--- Start Source material ---

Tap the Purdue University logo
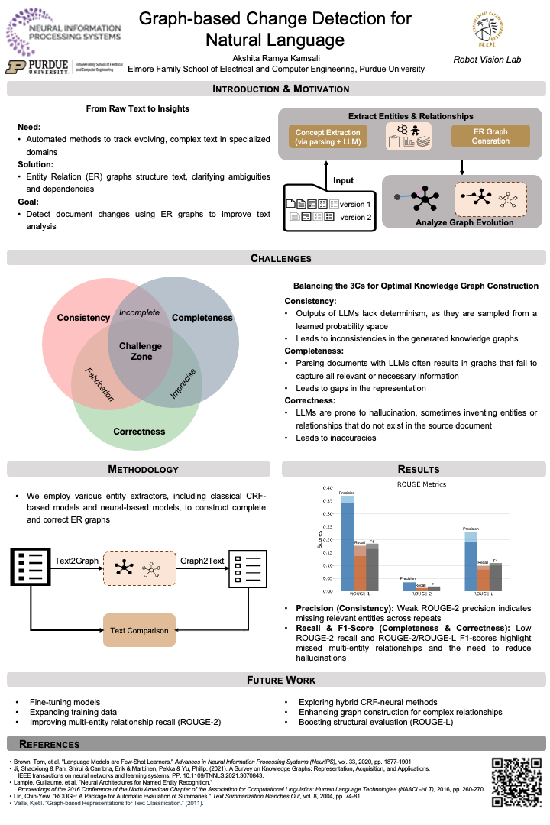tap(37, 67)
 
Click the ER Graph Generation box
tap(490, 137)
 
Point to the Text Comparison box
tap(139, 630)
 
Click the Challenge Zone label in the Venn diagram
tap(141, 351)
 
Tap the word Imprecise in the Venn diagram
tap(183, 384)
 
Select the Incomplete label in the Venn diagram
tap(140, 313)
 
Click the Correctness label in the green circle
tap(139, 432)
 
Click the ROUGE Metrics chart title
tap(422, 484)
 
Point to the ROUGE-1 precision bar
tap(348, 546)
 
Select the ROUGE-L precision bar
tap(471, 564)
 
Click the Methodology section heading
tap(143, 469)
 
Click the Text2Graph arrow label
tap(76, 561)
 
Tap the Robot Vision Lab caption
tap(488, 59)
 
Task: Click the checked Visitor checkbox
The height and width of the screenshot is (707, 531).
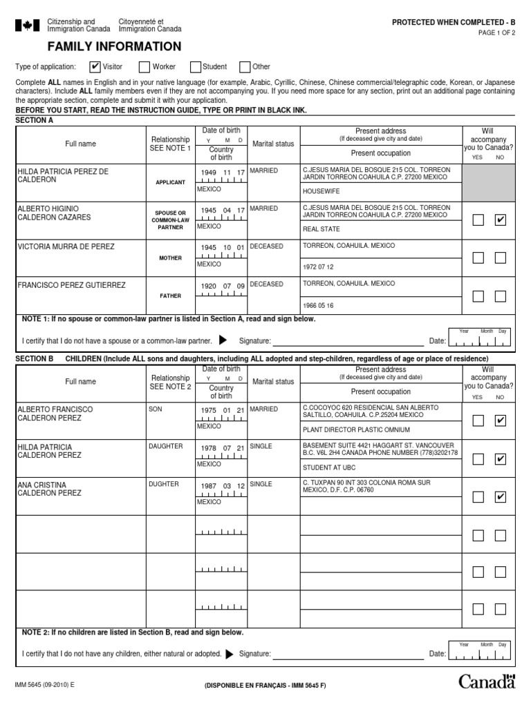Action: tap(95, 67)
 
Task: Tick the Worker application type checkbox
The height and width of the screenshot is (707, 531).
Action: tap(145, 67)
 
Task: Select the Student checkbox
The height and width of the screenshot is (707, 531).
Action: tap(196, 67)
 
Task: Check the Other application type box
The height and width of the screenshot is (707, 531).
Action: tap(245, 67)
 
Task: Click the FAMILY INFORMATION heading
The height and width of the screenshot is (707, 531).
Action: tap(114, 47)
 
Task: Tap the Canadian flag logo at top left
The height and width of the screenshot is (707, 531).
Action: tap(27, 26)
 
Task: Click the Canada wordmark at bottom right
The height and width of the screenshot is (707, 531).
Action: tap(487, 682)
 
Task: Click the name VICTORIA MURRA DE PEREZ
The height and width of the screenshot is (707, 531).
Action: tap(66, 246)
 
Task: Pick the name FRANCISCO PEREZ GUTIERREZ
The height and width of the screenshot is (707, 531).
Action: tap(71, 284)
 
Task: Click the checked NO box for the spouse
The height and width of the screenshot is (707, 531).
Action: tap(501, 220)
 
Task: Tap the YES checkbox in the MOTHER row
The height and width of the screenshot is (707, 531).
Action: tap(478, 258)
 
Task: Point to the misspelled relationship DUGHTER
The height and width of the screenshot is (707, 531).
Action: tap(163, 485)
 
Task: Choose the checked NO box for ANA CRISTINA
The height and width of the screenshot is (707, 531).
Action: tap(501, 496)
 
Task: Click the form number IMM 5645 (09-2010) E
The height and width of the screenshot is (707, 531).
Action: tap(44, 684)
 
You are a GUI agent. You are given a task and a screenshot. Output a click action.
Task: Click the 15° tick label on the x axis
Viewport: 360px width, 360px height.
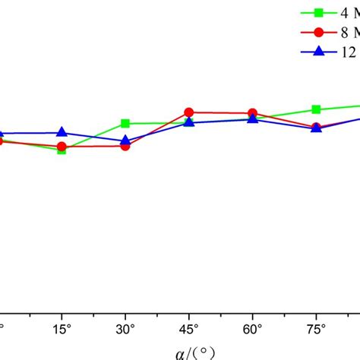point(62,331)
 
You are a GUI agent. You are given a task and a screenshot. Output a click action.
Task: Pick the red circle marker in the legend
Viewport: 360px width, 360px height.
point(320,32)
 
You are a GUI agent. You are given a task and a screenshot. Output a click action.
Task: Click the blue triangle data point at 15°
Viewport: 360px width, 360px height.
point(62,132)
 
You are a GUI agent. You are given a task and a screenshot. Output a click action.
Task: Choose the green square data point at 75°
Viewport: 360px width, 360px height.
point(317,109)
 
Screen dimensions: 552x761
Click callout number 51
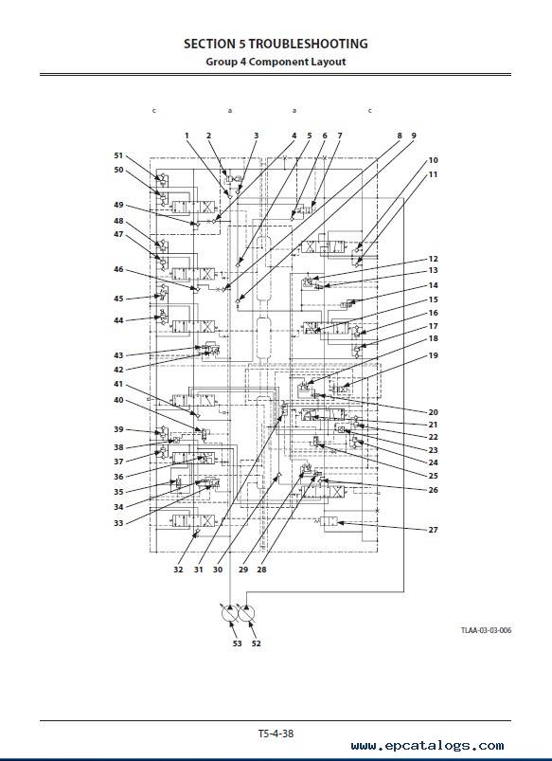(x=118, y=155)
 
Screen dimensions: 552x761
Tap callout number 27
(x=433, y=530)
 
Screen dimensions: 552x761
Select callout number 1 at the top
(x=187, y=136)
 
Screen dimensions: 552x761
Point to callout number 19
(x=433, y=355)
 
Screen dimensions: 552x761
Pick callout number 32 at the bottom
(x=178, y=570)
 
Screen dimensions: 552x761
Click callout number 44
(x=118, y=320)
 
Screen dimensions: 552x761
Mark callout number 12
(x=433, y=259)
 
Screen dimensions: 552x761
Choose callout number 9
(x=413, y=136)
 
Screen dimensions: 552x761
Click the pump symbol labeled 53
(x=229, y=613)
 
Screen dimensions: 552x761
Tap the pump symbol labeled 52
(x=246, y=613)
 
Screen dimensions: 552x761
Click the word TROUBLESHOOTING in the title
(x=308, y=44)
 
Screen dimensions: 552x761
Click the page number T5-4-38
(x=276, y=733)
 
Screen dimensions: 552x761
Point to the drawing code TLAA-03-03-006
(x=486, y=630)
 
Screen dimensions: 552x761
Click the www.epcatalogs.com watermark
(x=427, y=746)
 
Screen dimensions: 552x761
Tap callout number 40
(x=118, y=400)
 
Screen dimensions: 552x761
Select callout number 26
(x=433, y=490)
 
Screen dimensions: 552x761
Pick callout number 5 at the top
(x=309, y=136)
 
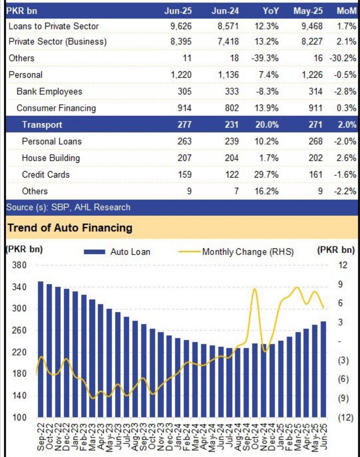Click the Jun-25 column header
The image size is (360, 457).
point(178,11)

--- End Source material ---

Set task >> Copy every one of the rows above word for word, leaving out the pictures.

Exercise answer >>
Tap the Purdue University logo
tap(37, 67)
 
Click the ER Graph Generation box
tap(490, 137)
 
Point to the Text Comparison box
tap(139, 630)
 
Click the Challenge Zone label in the Venn diagram
tap(141, 351)
 
Tap the word Imprecise in the Venn diagram
tap(183, 384)
 
Select the Incomplete label in the Venn diagram
tap(140, 313)
 
Click the Correctness label in the green circle
tap(139, 432)
 
Click the ROUGE Metrics chart title
tap(422, 484)
 
Point to the ROUGE-1 precision bar
tap(348, 546)
 
Select the ROUGE-L precision bar
tap(471, 564)
 
Click the Methodology section heading
tap(143, 469)
 
Click the Text2Graph arrow label
tap(76, 561)
 
Tap the Robot Vision Lab caption
tap(488, 59)
 
Task: Click the checked Visitor checkbox
The height and width of the screenshot is (707, 531).
Action: tap(95, 67)
 
Task: Tick the Worker application type checkbox
The height and width of the screenshot is (707, 531).
Action: tap(145, 67)
 
Task: Select the Student checkbox
The height and width of the screenshot is (707, 531).
Action: tap(196, 67)
 
Task: Check the Other application type box
The height and width of the screenshot is (707, 531).
Action: tap(245, 67)
 
Task: Click the FAMILY INFORMATION heading
The height and width of the screenshot is (707, 531).
Action: tap(114, 47)
 
Task: Tap the Canadian flag logo at top left
The height and width of the screenshot is (707, 531).
Action: tap(27, 26)
 
Task: Click the Canada wordmark at bottom right
The height and width of the screenshot is (707, 531).
Action: tap(487, 682)
 
Task: Click the name VICTORIA MURRA DE PEREZ
The height and width of the screenshot is (707, 531).
Action: tap(66, 246)
 
Task: Pick the name FRANCISCO PEREZ GUTIERREZ
The height and width of the screenshot is (707, 531).
Action: tap(71, 284)
 
Task: Click the checked NO box for the spouse
The height and width of the screenshot is (707, 531).
Action: tap(501, 220)
 
Task: Tap the YES checkbox in the MOTHER row
The height and width of the screenshot is (707, 531).
Action: tap(478, 258)
 
Task: Point to the misspelled relationship DUGHTER
The height and width of the screenshot is (707, 531).
Action: tap(163, 485)
 
Task: Choose the checked NO box for ANA CRISTINA
The height and width of the screenshot is (707, 531).
Action: tap(501, 496)
 
Task: Click the form number IMM 5645 (09-2010) E
The height and width of the screenshot is (707, 531).
Action: tap(44, 684)
 
You are a GUI agent. You are given a task and a screenshot. Output a click action.
Task: Click the 15° tick label on the x axis
Viewport: 360px width, 360px height.
point(62,331)
 
You are a GUI agent. You are given a task and a screenshot. Output a click action.
Task: Pick the red circle marker in the legend
Viewport: 360px width, 360px height.
point(320,32)
 
You are a GUI agent. You are given a task and a screenshot. Output a click action.
Task: Click the blue triangle data point at 15°
Viewport: 360px width, 360px height.
point(62,132)
 
You are a GUI agent. You are given a task and a screenshot. Output a click action.
Task: Choose the green square data point at 75°
Viewport: 360px width, 360px height.
point(317,109)
 
Screen dimensions: 552x761
Click callout number 51
(x=118, y=155)
 
Screen dimensions: 552x761
Tap callout number 27
(x=433, y=530)
 
Screen dimensions: 552x761
Select callout number 1 at the top
(x=187, y=136)
 
Screen dimensions: 552x761
Point to callout number 19
(x=433, y=355)
 
Screen dimensions: 552x761
Pick callout number 32 at the bottom
(x=178, y=570)
 
Screen dimensions: 552x761
Click callout number 44
(x=118, y=320)
 
Screen dimensions: 552x761
Mark callout number 12
(x=433, y=259)
 
Screen dimensions: 552x761
Choose callout number 9
(x=413, y=136)
 
Screen dimensions: 552x761
Click the pump symbol labeled 53
(x=229, y=613)
 
Screen dimensions: 552x761
Tap the pump symbol labeled 52
(x=246, y=613)
 
Screen dimensions: 552x761
Click the word TROUBLESHOOTING in the title
(x=308, y=44)
 
Screen dimensions: 552x761
Click the page number T5-4-38
(x=276, y=733)
 
Screen dimensions: 552x761
Point to the drawing code TLAA-03-03-006
(x=486, y=630)
 
Screen dimensions: 552x761
Click the www.epcatalogs.com watermark
(x=427, y=746)
 
Screen dimensions: 552x761
Tap callout number 40
(x=118, y=400)
 
Screen dimensions: 552x761
Select callout number 26
(x=433, y=490)
 
Screen dimensions: 552x761
Pick callout number 5 at the top
(x=309, y=136)
 
Click the Jun-25 column header
The image size is (360, 457).
point(178,11)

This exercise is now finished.